Try it:
Output the data below in full, byte for byte. Nothing may differ.

Source data:
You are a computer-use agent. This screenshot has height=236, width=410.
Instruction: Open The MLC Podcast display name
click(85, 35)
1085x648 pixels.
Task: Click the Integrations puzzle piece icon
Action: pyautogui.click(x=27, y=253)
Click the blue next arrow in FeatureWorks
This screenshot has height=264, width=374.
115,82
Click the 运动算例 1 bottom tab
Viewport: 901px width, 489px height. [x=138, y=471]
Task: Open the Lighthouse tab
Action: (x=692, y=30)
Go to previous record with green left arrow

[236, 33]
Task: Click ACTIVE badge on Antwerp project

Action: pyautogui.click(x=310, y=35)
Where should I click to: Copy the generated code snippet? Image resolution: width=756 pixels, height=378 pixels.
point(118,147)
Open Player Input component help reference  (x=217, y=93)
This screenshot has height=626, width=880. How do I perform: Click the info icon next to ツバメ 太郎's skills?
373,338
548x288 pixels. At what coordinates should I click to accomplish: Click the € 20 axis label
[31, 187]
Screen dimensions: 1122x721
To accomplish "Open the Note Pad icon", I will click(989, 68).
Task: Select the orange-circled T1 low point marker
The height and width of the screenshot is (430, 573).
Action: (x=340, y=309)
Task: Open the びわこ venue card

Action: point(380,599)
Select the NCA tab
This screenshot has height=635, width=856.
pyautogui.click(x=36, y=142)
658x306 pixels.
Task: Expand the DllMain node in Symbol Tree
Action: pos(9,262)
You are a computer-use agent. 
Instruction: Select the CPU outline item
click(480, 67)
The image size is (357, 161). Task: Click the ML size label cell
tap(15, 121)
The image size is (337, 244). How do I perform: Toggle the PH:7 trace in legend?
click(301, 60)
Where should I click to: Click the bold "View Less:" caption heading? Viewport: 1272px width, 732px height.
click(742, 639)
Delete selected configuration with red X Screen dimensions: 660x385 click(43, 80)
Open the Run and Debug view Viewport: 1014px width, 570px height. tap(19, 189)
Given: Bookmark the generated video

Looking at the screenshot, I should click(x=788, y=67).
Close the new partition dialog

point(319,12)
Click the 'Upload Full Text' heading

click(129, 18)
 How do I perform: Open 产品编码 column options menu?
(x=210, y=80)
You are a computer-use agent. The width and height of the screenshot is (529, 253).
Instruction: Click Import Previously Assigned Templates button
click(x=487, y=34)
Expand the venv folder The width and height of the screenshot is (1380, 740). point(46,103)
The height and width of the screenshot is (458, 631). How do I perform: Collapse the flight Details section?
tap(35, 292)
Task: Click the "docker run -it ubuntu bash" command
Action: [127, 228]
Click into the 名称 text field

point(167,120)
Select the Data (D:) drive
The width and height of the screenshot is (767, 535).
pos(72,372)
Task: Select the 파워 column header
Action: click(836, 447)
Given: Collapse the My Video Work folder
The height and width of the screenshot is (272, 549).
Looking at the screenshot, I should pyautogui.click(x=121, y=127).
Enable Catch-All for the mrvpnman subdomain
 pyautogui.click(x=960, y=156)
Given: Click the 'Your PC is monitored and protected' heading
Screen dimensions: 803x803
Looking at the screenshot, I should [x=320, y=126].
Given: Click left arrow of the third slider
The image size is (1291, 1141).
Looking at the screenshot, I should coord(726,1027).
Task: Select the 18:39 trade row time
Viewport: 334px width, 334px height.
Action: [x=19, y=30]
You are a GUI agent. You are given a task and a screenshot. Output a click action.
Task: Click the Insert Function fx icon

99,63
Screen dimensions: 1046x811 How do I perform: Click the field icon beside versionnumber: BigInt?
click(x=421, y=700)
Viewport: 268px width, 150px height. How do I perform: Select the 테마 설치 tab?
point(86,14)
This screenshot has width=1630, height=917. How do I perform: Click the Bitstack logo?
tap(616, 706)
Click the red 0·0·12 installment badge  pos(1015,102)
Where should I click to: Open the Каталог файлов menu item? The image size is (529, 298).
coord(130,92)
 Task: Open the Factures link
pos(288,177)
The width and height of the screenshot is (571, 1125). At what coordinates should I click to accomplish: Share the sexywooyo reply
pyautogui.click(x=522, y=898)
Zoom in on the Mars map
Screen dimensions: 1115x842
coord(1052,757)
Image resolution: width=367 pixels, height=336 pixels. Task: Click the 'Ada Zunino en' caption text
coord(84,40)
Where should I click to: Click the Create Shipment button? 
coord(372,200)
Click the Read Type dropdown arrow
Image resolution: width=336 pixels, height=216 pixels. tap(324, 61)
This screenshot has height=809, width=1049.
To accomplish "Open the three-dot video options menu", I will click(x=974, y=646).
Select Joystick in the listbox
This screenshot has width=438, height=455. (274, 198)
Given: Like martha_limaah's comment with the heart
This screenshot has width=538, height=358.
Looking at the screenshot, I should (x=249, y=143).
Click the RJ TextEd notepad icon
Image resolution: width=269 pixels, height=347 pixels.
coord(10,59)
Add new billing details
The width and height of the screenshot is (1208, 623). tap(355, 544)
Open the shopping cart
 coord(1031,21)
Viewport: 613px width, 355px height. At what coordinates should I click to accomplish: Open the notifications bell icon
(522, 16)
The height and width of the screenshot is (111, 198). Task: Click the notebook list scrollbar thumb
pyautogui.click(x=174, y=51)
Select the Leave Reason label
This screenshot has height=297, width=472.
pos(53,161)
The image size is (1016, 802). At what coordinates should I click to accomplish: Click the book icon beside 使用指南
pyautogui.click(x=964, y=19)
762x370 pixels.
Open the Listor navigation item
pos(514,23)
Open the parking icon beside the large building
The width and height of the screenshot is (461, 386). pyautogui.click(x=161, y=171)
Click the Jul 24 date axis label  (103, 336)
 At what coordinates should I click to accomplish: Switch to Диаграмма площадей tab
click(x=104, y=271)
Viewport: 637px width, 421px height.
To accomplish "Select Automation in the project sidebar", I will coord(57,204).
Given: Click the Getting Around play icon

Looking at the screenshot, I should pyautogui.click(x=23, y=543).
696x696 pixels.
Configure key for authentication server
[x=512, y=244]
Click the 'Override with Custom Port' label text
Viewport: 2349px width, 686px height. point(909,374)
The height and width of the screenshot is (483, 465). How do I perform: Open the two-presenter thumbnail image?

Reply to the task:
You are a computer-use agent. This screenshot has height=236, width=410.
Instruction: Open The MLC Podcast display name
click(85, 35)
1085x648 pixels.
Task: Click the Integrations puzzle piece icon
Action: pyautogui.click(x=27, y=253)
Click the blue next arrow in FeatureWorks
This screenshot has height=264, width=374.
115,82
Click the 运动算例 1 bottom tab
Viewport: 901px width, 489px height. [x=138, y=471]
Task: Open the Lighthouse tab
Action: (x=692, y=30)
Go to previous record with green left arrow

[236, 33]
Task: Click ACTIVE badge on Antwerp project

Action: pyautogui.click(x=310, y=35)
Where should I click to: Copy the generated code snippet? Image resolution: width=756 pixels, height=378 pixels.
point(118,147)
Open Player Input component help reference  (x=217, y=93)
This screenshot has height=626, width=880. How do I perform: Click the info icon next to ツバメ 太郎's skills?
373,338
548x288 pixels. At what coordinates should I click to accomplish: Click the € 20 axis label
[31, 187]
Screen dimensions: 1122x721
To accomplish "Open the Note Pad icon", I will click(989, 68).
Task: Select the orange-circled T1 low point marker
The height and width of the screenshot is (430, 573).
Action: (x=340, y=309)
Task: Open the びわこ venue card

Action: point(380,599)
Select the NCA tab
This screenshot has height=635, width=856.
pyautogui.click(x=36, y=142)
658x306 pixels.
Task: Expand the DllMain node in Symbol Tree
Action: pos(9,262)
You are a computer-use agent. 
Instruction: Select the CPU outline item
click(480, 67)
The image size is (357, 161). Task: Click the ML size label cell
tap(15, 121)
The image size is (337, 244). How do I perform: Toggle the PH:7 trace in legend?
click(301, 60)
Where should I click to: Click the bold "View Less:" caption heading? Viewport: 1272px width, 732px height.
click(742, 639)
Delete selected configuration with red X Screen dimensions: 660x385 click(43, 80)
Open the Run and Debug view Viewport: 1014px width, 570px height. tap(19, 189)
Given: Bookmark the generated video

Looking at the screenshot, I should click(x=788, y=67).
Close the new partition dialog

point(319,12)
Click the 'Upload Full Text' heading

click(129, 18)
 How do I perform: Open 产品编码 column options menu?
(x=210, y=80)
You are a computer-use agent. The width and height of the screenshot is (529, 253).
Instruction: Click Import Previously Assigned Templates button
click(x=487, y=34)
Expand the venv folder The width and height of the screenshot is (1380, 740). point(46,103)
The height and width of the screenshot is (458, 631). How do I perform: Collapse the flight Details section?
tap(35, 292)
Task: Click the "docker run -it ubuntu bash" command
Action: [127, 228]
Click into the 名称 text field

point(167,120)
Select the Data (D:) drive
The width and height of the screenshot is (767, 535).
pos(72,372)
Task: Select the 파워 column header
Action: click(836, 447)
Given: Collapse the My Video Work folder
The height and width of the screenshot is (272, 549).
Looking at the screenshot, I should pyautogui.click(x=121, y=127).
Enable Catch-All for the mrvpnman subdomain
 pyautogui.click(x=960, y=156)
Given: Click the 'Your PC is monitored and protected' heading
Screen dimensions: 803x803
Looking at the screenshot, I should [x=320, y=126].
Given: Click left arrow of the third slider
The image size is (1291, 1141).
Looking at the screenshot, I should coord(726,1027).
Task: Select the 18:39 trade row time
Viewport: 334px width, 334px height.
Action: [x=19, y=30]
You are a GUI agent. You are given a task and a screenshot. Output a click action.
Task: Click the Insert Function fx icon

99,63
Screen dimensions: 1046x811 How do I perform: Click the field icon beside versionnumber: BigInt?
click(x=421, y=700)
Viewport: 268px width, 150px height. How do I perform: Select the 테마 설치 tab?
point(86,14)
This screenshot has width=1630, height=917. How do I perform: Click the Bitstack logo?
tap(616, 706)
Click the red 0·0·12 installment badge  pos(1015,102)
Where should I click to: Open the Каталог файлов menu item? The image size is (529, 298).
coord(130,92)
 Task: Open the Factures link
pos(288,177)
The width and height of the screenshot is (571, 1125). At what coordinates should I click to accomplish: Share the sexywooyo reply
pyautogui.click(x=522, y=898)
Zoom in on the Mars map
Screen dimensions: 1115x842
coord(1052,757)
Image resolution: width=367 pixels, height=336 pixels. Task: Click the 'Ada Zunino en' caption text
coord(84,40)
Where should I click to: Click the Create Shipment button? 
coord(372,200)
Click the Read Type dropdown arrow
Image resolution: width=336 pixels, height=216 pixels. tap(324, 61)
This screenshot has height=809, width=1049.
To accomplish "Open the three-dot video options menu", I will click(x=974, y=646).
Select Joystick in the listbox
This screenshot has width=438, height=455. (274, 198)
Given: Like martha_limaah's comment with the heart
This screenshot has width=538, height=358.
Looking at the screenshot, I should (x=249, y=143).
Click the RJ TextEd notepad icon
Image resolution: width=269 pixels, height=347 pixels.
coord(10,59)
Add new billing details
The width and height of the screenshot is (1208, 623). tap(355, 544)
Open the shopping cart
 coord(1031,21)
Viewport: 613px width, 355px height. At what coordinates should I click to accomplish: Open the notifications bell icon
(522, 16)
The height and width of the screenshot is (111, 198). Task: Click the notebook list scrollbar thumb
pyautogui.click(x=174, y=51)
Select the Leave Reason label
This screenshot has height=297, width=472.
pos(53,161)
The image size is (1016, 802). At what coordinates should I click to accomplish: Click the book icon beside 使用指南
pyautogui.click(x=964, y=19)
762x370 pixels.
Open the Listor navigation item
pos(514,23)
Open the parking icon beside the large building
The width and height of the screenshot is (461, 386). pyautogui.click(x=161, y=171)
Click the Jul 24 date axis label  (103, 336)
 At what coordinates should I click to accomplish: Switch to Диаграмма площадей tab
click(x=104, y=271)
Viewport: 637px width, 421px height.
To accomplish "Select Automation in the project sidebar", I will coord(57,204).
Given: Click the Getting Around play icon

Looking at the screenshot, I should pyautogui.click(x=23, y=543).
696x696 pixels.
Configure key for authentication server
[x=512, y=244]
Click the 'Override with Custom Port' label text
Viewport: 2349px width, 686px height. point(909,374)
The height and width of the screenshot is (483, 465). How do I perform: Open the two-presenter thumbnail image?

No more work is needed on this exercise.